__Aim__
Locate each line in the data below that contains the word "should", and copy those lines in full.

__Dataset records__
-- BEGIN --

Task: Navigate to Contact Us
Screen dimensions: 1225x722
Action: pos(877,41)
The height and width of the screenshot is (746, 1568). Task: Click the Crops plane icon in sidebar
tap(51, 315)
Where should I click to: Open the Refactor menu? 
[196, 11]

-- END --
-- BEGIN --

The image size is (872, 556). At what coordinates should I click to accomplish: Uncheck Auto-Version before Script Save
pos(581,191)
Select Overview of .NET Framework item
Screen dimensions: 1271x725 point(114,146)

-- END --

__Complete output__
Where should I click to: Open the Refactor menu? 
The image size is (872, 556). At what coordinates should I click to accomplish: Uncheck Auto-Version before Script Save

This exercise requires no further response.